The resulting liquor must be immediately delivered to the laboratory.

Pathologies of cerebrospinal fluid and their consequences

First of all, of course, experts pay attention to changes in the color of the liquor. So, with a yellow-brown or greenish-gray tint, a tumor neoplasm in the brain, or, less commonly, hepatitis, should be excluded. Whereas a reddish color indicates possible hemorrhage in the ventricles and subarachnoid space. Sometimes this result is a consequence of a traumatic brain injury.

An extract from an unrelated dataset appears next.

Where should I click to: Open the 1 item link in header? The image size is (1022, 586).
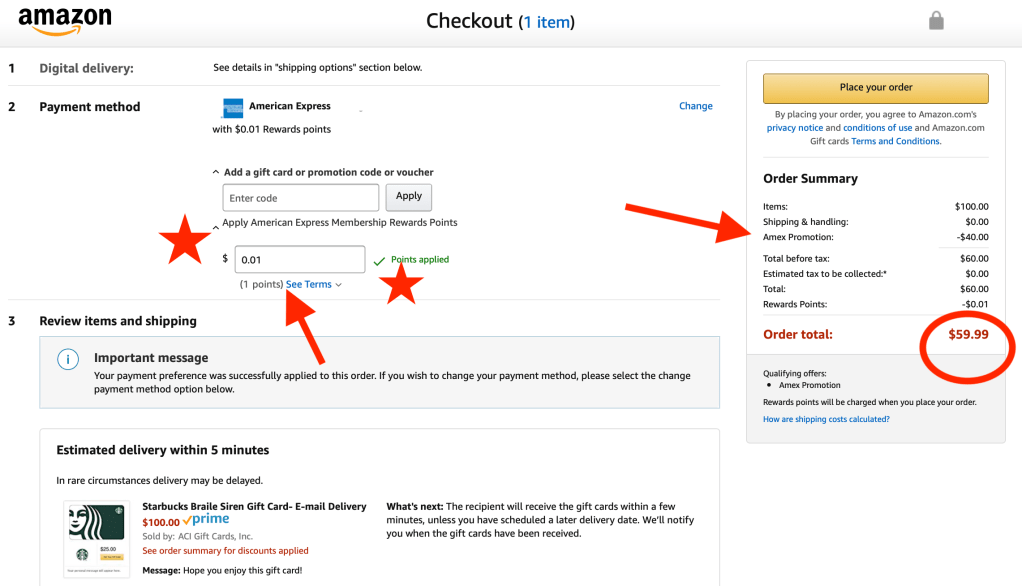click(x=546, y=22)
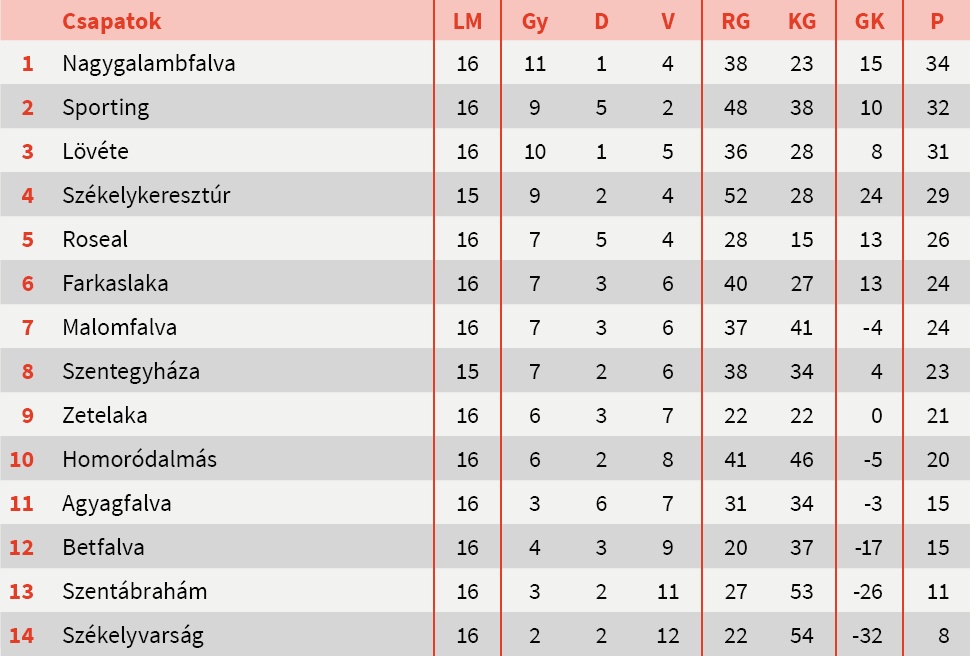Open the Székelykeresztúr team entry
The image size is (970, 656).
(146, 196)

Turbidity and the presence of sediment in the cerebrospinal fluid are an indication for emergency medical intervention. Most often, pathogenic microorganisms are implicated as the cause of infectious brain damage. An increase in cerebrospinal fluid pressure is an indication of its excessive accumulation in the brain cavities, for example, during concussions and bruises, fractures of the cranial bones or pressure on tumor tissue.

Detection of glucose in the cerebrospinal fluid is a harbinger or consequence of diabetes, encephalitis or even tetanus. The doctor will recommend additional examinations - magnetic resonance imaging, bacteriological culture of fluid, blood for tumor markers, PCR diagnosis of various infections. After all, establishing an accurate diagnosis contributes to the optimal selection of a treatment regimen. If you contact a doctor late, this is due to the functions of the cerebrospinal fluid, which aggravates the situation - metabolic disorders, paresis and paralysis, epilepsy and dementia, as well as death, develop.

To prevent various complications, doctors urge people to take care of their own health, give up bad habits, eat right and undergo preventive medical examinations in a timely manner.